**** SUPPLIED DATA ****
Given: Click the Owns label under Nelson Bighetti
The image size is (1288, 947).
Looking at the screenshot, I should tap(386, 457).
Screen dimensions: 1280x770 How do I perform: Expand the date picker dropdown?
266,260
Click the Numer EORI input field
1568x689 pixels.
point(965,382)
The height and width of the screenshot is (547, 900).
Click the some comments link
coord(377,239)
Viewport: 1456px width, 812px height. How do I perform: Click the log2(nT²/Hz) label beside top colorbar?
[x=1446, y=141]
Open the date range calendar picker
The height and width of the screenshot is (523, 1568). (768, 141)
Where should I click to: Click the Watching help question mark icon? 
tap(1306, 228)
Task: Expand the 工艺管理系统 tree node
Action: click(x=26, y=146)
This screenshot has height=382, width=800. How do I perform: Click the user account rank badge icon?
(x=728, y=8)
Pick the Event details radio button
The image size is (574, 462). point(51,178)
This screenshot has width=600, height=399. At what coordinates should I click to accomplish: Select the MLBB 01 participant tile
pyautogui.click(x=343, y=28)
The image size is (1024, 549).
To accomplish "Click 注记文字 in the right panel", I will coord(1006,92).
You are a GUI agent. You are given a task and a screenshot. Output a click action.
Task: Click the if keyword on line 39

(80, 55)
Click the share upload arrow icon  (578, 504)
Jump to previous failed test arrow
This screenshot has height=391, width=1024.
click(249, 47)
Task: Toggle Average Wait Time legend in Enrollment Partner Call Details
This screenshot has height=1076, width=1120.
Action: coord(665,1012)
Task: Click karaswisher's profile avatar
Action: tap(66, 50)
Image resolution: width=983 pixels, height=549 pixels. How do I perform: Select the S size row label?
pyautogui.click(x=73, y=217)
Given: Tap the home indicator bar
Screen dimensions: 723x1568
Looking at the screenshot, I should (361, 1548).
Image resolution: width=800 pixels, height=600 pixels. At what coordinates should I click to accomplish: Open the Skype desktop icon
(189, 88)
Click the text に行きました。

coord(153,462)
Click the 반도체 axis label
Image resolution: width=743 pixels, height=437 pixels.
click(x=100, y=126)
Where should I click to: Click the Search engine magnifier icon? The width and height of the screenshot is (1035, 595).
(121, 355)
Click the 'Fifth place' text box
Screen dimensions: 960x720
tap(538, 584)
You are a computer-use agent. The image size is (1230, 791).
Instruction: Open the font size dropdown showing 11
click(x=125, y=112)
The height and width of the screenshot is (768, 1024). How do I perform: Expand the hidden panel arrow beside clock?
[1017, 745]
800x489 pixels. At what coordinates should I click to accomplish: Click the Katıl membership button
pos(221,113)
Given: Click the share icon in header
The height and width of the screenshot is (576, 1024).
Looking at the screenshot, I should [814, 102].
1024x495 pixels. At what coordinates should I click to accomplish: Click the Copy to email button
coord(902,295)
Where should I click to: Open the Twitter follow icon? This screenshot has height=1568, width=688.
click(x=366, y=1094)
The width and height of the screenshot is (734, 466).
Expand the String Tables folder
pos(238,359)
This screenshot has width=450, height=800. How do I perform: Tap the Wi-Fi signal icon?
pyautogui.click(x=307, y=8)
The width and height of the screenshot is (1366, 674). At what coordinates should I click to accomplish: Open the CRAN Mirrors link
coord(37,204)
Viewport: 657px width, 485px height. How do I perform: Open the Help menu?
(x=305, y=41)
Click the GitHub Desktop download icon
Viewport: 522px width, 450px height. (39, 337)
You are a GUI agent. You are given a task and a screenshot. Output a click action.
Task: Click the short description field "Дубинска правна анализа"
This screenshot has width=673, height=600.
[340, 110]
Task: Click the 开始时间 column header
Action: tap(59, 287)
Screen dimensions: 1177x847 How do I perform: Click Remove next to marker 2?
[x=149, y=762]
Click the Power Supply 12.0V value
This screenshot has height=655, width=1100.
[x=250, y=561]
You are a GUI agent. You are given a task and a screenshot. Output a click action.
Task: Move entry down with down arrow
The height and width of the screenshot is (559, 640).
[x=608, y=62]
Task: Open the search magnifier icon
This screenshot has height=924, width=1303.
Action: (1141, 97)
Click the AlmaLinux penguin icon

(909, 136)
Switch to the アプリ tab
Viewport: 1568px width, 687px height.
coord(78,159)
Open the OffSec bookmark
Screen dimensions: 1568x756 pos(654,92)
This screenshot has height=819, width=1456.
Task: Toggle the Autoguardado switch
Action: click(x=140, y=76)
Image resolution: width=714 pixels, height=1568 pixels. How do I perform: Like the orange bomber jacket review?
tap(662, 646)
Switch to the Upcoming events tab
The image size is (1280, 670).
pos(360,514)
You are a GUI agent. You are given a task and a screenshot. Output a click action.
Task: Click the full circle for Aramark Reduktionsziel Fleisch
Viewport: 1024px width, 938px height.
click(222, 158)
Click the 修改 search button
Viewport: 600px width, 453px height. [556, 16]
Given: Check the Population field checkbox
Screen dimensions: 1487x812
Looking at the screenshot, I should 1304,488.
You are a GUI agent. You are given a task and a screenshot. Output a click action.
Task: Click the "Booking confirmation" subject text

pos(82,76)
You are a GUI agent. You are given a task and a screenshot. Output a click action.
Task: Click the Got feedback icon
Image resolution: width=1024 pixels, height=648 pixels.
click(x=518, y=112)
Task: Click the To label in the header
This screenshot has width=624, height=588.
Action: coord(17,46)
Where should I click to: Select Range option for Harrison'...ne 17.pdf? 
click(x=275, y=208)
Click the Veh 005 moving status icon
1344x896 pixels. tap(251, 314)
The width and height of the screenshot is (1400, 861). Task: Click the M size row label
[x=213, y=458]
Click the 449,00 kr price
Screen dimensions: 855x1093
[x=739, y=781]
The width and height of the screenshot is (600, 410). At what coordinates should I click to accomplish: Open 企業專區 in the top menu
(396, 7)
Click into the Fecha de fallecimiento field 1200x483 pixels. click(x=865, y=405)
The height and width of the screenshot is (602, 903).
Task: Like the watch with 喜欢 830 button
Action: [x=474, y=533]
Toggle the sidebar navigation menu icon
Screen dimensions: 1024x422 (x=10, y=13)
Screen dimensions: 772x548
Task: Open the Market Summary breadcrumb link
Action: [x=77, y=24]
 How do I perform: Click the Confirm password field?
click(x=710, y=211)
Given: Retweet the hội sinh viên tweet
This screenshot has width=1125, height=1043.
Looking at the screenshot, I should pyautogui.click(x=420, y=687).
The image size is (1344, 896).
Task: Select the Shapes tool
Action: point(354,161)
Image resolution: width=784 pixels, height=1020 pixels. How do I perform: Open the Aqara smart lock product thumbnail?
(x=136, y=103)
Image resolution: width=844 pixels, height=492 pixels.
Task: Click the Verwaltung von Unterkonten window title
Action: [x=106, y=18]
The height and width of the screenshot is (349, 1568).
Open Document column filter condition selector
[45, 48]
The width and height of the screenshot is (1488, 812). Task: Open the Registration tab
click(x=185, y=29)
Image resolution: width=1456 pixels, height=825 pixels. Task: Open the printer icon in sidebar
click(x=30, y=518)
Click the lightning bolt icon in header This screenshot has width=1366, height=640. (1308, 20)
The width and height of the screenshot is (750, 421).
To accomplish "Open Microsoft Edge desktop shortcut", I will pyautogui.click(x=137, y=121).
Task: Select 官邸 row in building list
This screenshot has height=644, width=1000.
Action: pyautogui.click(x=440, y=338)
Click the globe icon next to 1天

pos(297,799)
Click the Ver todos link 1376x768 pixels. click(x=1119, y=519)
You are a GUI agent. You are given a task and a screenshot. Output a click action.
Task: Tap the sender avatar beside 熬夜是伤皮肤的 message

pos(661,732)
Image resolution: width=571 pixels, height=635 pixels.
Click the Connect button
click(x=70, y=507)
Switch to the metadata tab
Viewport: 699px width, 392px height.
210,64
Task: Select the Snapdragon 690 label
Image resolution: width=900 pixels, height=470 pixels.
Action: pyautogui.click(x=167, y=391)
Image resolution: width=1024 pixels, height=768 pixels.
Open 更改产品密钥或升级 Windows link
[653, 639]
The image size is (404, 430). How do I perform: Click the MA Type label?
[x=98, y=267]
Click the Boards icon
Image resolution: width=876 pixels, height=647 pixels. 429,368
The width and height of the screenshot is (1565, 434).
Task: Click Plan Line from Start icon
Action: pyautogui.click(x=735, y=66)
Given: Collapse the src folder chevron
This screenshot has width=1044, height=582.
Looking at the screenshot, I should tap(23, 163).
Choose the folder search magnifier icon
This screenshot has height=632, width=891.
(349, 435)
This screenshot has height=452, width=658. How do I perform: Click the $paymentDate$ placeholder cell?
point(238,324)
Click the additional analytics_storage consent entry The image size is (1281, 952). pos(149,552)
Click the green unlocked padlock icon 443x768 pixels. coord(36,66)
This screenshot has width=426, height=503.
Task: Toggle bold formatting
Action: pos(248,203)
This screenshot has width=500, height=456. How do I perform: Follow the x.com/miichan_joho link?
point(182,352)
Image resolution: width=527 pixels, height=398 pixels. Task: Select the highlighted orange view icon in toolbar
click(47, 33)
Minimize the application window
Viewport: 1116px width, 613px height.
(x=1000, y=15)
****
- _TRY IT_
Please report every line among the entries that includes "entry".

- _EXERCISE ANSWER_
Task: Move entry down with down arrow
Click the additional analytics_storage consent entry The image size is (1281, 952). pos(149,552)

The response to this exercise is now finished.